### What to work on
Reproduce word for word the items from the line with "The image size" to the line with "center [268, 1106].", including both of those lines. Leave out the pictures.

### Records supplied
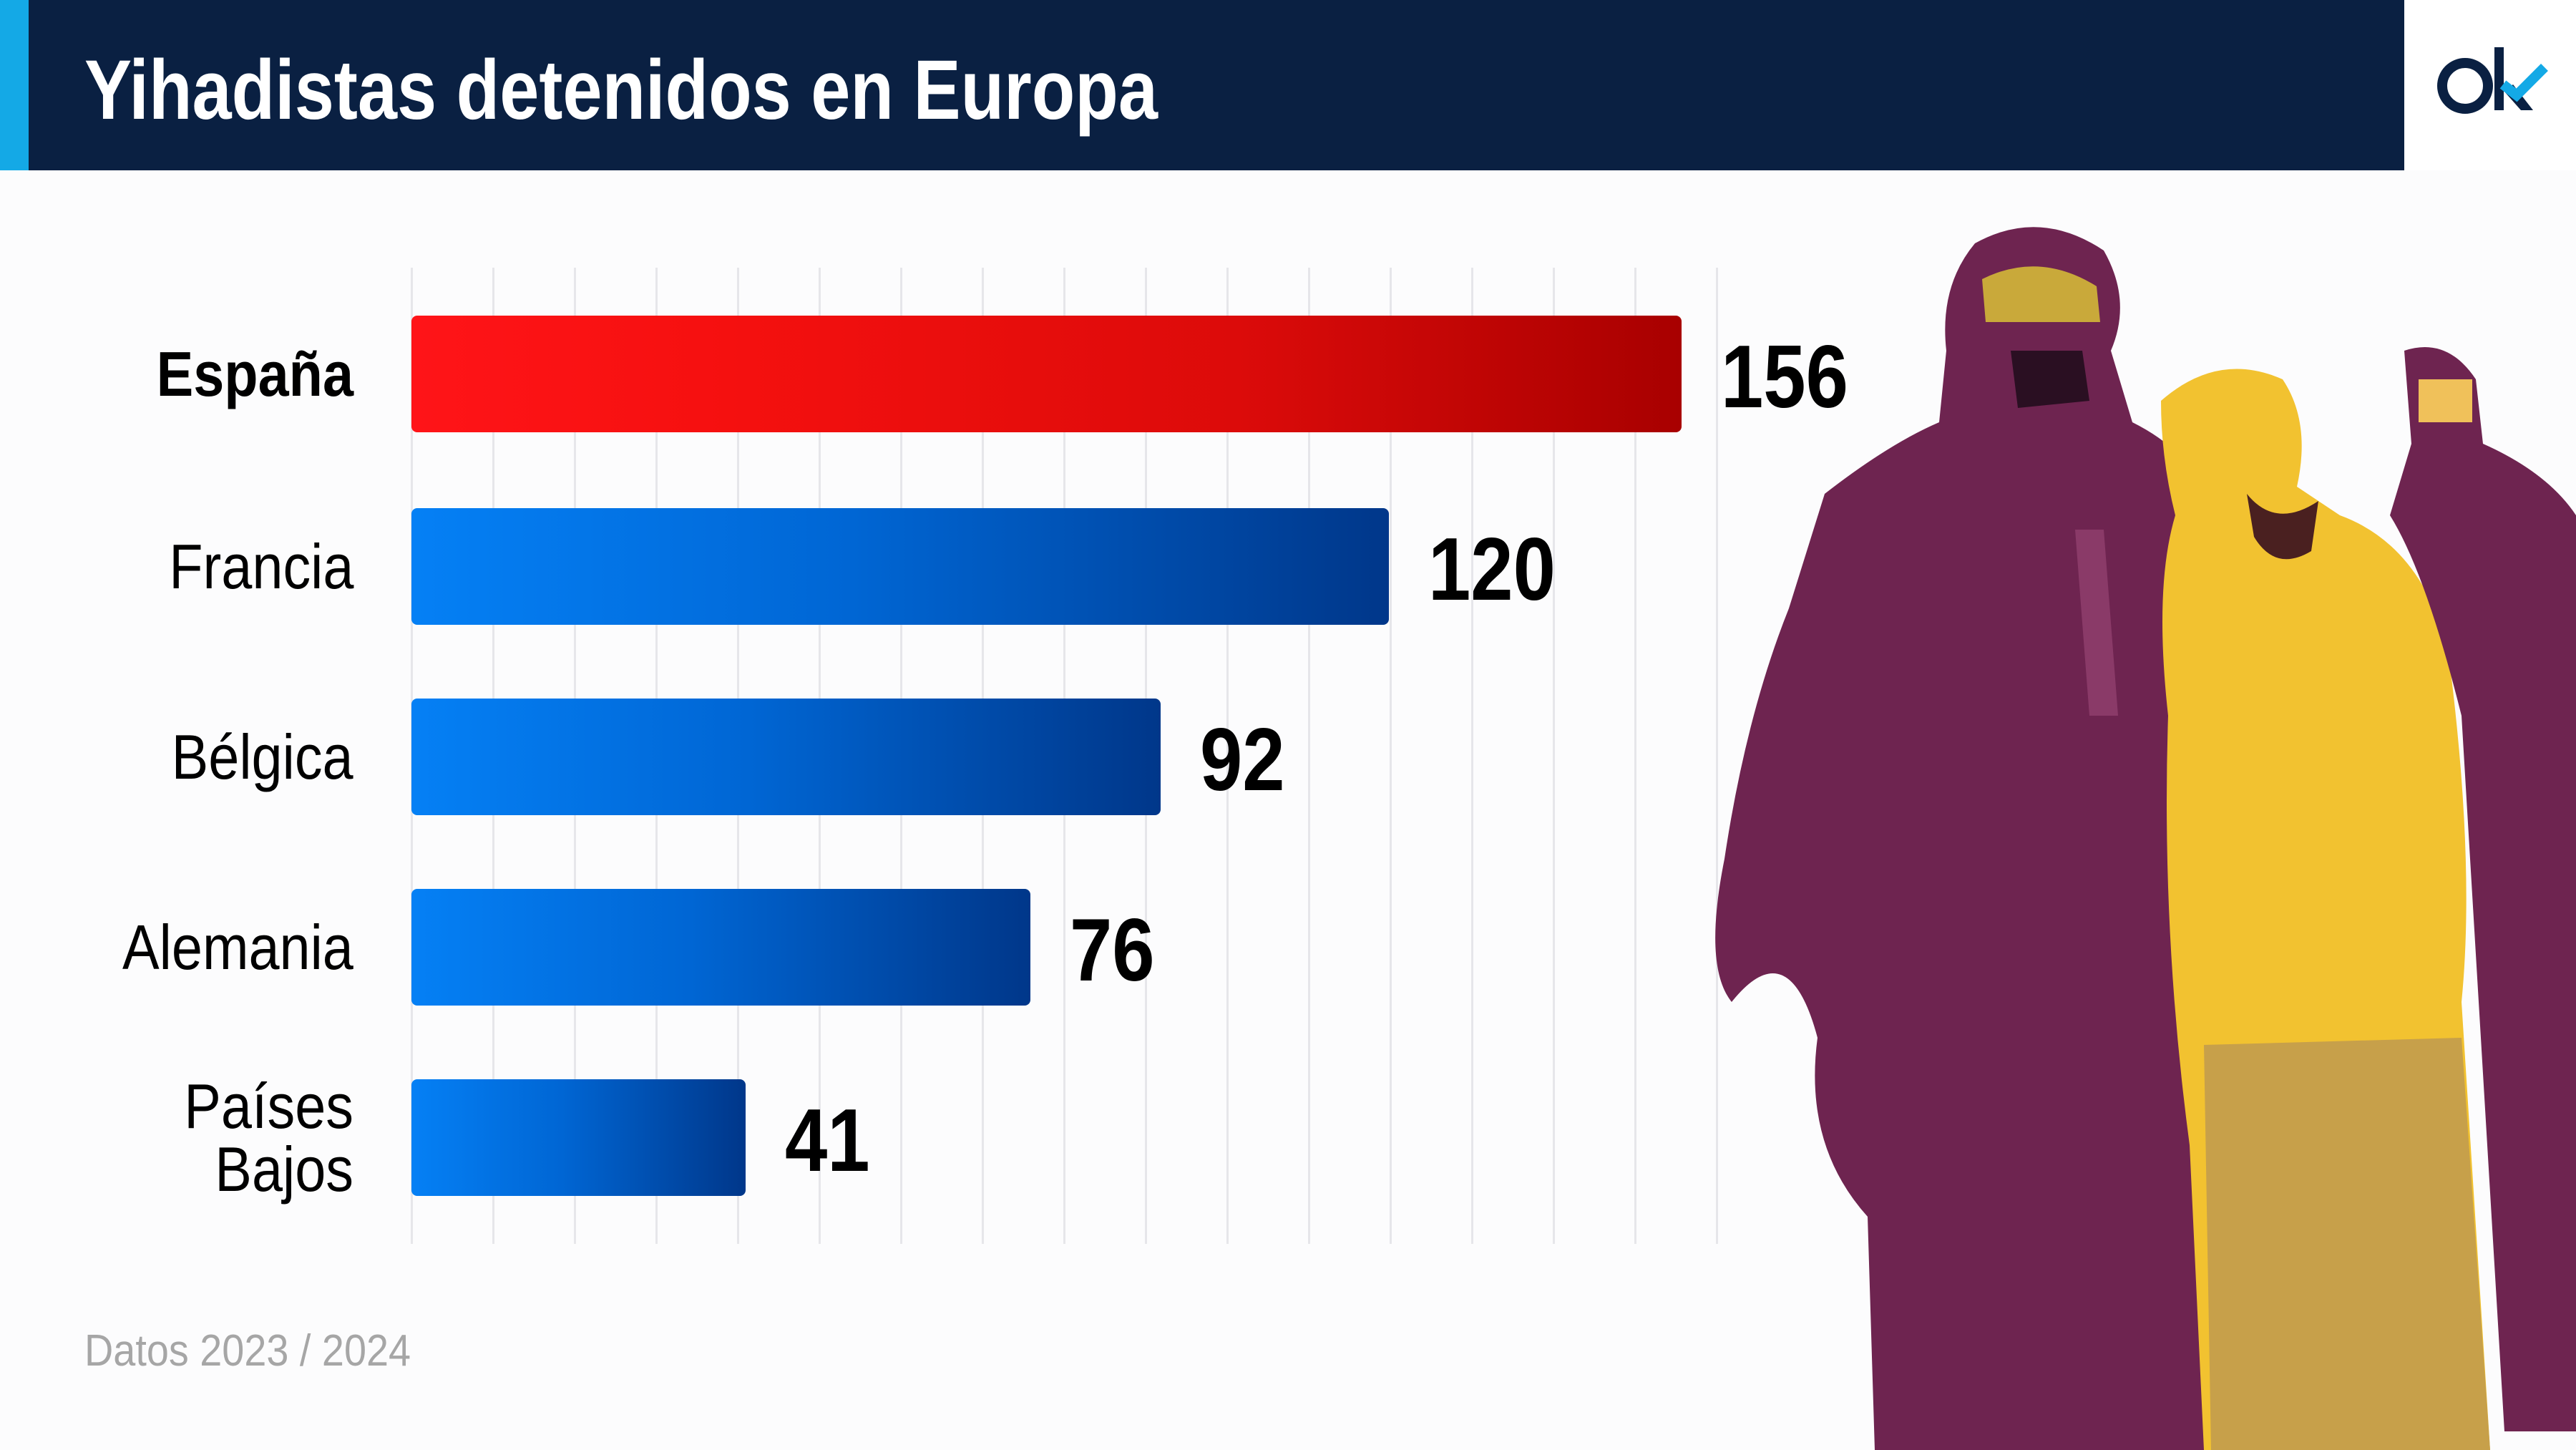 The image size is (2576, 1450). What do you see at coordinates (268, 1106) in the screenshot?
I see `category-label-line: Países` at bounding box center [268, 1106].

--

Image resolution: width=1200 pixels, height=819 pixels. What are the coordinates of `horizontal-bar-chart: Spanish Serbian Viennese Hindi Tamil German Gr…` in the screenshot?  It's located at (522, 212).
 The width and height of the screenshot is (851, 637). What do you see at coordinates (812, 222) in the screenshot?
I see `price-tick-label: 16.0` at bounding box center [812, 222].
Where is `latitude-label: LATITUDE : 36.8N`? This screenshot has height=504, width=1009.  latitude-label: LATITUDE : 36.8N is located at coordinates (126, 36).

### Answer to this exercise
 The image size is (2576, 1450). What do you see at coordinates (268, 1106) in the screenshot?
I see `category-label-line: Países` at bounding box center [268, 1106].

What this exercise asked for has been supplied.